Shooting works pretty much the same, not taking the target’s defence value into account (so only the attacker, i.e. shooter unit rolls dice), but factors such as cover and the target’s armour play into it.

If you do not pass an activation roll for one of your units your turn is over and it’s your opponent’s turn. This can make for potentially very short turns or make you tear your hair out at times.I know, this is a slightly marmite thing with gamers. There are people who will not deal with a game which “doesn’t want me to play” (I think I heard that quote once), and I have witnessed insanely bad luck on activation rolls over longer stretches. But as always in battle: Rarely do things go to plan. However, with Xenos Rampant they added a little thing called Free Activations. Meaning that each unit has a certain sort of activation they may carry out without having to roll for it (for most that will be Move actions). This basically removes the “you may not be able to activate all of your units each turn” (which I actually like about the Rampant family of rules), but if you found the system frustrating so far, you may prefer this way of handling things.

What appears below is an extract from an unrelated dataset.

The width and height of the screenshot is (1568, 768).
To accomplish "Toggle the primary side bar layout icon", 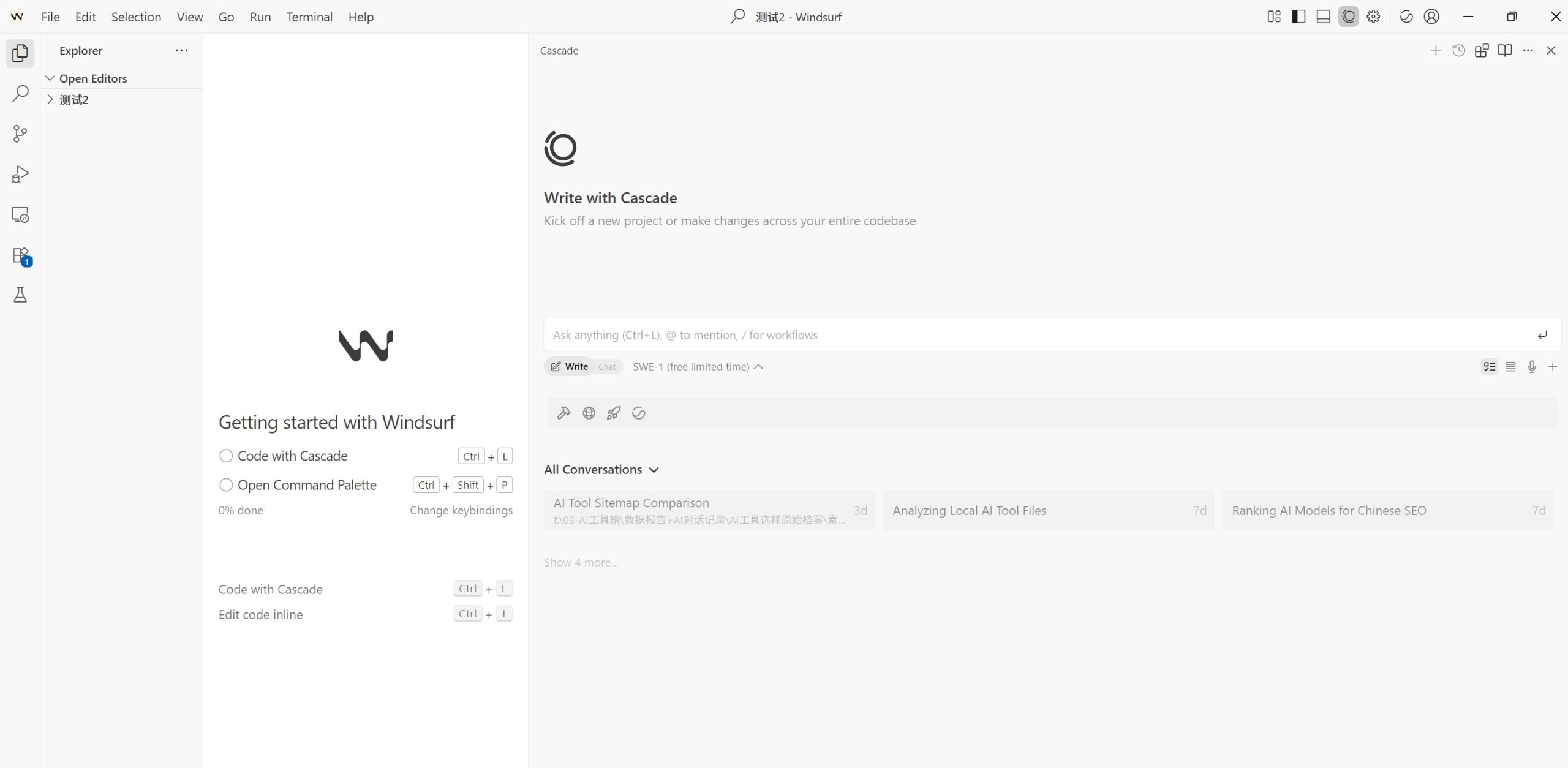I will [x=1298, y=17].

Naturally leaders play a big role in such skirmish games. Usually one figure of one unit in your warband will be declared the leader. Friendly units nearby will benefit from a Courage and activation bonus, and each Commander will roll for a Commander Trait before the game. There are four different kinds of Commanders in Xenos Rampant: Aggressive, Tactical, Strategic and Warlord. You may choose which one reflects the nature of your Commander the best, then you roll one D6 on the chosen table, 1 and 2 will get you a negative Commander trait, the rest will grant bonusses.

xenos rampant review
(Starship Troopers, Tristar/Sony Pictures)


Test Game Battle Report

Right, now that we got a general idea of the rules, let’s see how they play.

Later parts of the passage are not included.